Step 5: Building a Hierarchy
As stated in the Synfig tutorial, your skeletal hierarchy should start at the hips of your character. In Synfig, you created parent/child relationships by pasting the parent info in the child’s Paste Canvas layer. The hips layer is the top cheese of the hierarchy and all the other Paste Canvas layers are children. Therefore, if you copy the rotation layer for the hips and paste it in all the other Paste Canvas layers, you will start to create a parent child relationship. Once you do that, you can move the hips rotation and all the other body part will respond.
There are added relationships that you need to develop. For Thumbalina, the hips are connected to the head which are connected to the arms. If I want to move the head without the hips, I still want to make the arms move. Here is how the rotation layers will be situated to make the parent/child hierarchy work.
1. Arm R Paste Layer>Head Rotation Layer/Hips Rotation Layer/Arm R Rotation Layer
2. Head Paste Layer>Hips Rotation Layer/Head Rotation Layer
3. Leg R Paste Layer>Hips Rotation Layer/Leg R Rotation Layer
4. Leg L Paste Layer>Hips Rotation Layer/Leg L Rotation Layer
5. Arm L Paste Layer>Head Rotation Layer/Hips Rotation Layer/Arm L Rotation Layer
That’s it. You’re done with creating your character and you’re ready make your first animation.

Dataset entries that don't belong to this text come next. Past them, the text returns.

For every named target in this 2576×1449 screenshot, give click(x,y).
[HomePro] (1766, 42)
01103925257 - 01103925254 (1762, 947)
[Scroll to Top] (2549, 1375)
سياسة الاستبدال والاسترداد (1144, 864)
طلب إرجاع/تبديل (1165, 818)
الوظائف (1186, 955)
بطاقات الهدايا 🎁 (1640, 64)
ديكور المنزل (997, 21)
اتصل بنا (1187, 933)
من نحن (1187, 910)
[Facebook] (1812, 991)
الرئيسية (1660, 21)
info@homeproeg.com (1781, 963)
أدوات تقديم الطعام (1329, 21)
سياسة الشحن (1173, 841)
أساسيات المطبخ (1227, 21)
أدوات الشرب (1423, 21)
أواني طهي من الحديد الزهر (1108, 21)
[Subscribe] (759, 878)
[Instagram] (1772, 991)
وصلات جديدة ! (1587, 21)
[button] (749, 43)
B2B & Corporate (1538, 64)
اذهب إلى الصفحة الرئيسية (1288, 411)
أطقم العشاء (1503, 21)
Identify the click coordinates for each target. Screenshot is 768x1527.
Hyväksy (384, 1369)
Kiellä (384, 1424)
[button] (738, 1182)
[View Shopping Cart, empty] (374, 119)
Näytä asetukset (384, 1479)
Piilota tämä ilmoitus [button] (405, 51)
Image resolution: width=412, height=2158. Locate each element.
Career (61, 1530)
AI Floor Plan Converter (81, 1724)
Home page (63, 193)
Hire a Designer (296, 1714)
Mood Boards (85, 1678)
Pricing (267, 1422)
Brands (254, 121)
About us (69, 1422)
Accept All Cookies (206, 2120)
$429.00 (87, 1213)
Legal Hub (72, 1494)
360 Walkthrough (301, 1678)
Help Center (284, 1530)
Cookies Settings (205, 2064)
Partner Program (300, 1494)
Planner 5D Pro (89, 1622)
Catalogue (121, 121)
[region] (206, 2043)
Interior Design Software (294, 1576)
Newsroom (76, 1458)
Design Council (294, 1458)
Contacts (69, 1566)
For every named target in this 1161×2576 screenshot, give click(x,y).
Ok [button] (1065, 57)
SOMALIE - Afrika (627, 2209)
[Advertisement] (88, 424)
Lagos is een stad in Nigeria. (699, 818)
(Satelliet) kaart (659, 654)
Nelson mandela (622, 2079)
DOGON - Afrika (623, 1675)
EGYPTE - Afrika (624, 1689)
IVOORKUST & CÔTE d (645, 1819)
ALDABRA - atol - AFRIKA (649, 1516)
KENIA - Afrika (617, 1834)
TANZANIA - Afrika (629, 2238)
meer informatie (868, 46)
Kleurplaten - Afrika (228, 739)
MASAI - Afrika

I have following your blog for about a year – roughly the amount of time I have been dabbling in Synfig.
1:Why copy the transform layer into the nested encapsulated layers? If the encapsulated layer is inside its parent layer and it has a rotation layer. then it will automatically inherit that anyway.
2: have you ever seen synfig not write out data for transform layers? I have a very simple character that has two arms set up the same. one arm remembers all the animation applied to it, thoe other arm doesnt.
Hey there Dave! I was just thinking this morning that I need to get back to Synfig. I miss it.
You have two great questions. First, You are correct about the redundancy in my old files. As my character were getting more complex, I started having errors and glitches. People on the forum helped me clear up any issues—including overlap with multiple rotations. I have a cleaner version that I can share if you are interested.
As for your second question, do you want the two arms to move together with identical movement, or do you have one that works with your rig and the other one does not? My friend Mike, who’s a programmer, is really good at exporting functions and linking one movement to another in Synfig. It’s still witchcraft to me:) If you have a “broken arm”, it could be an easy fix that you’re overlooking. Either way, if you want to send the file to me, Mike and I can take a crack at it. Let me know if that sounds good!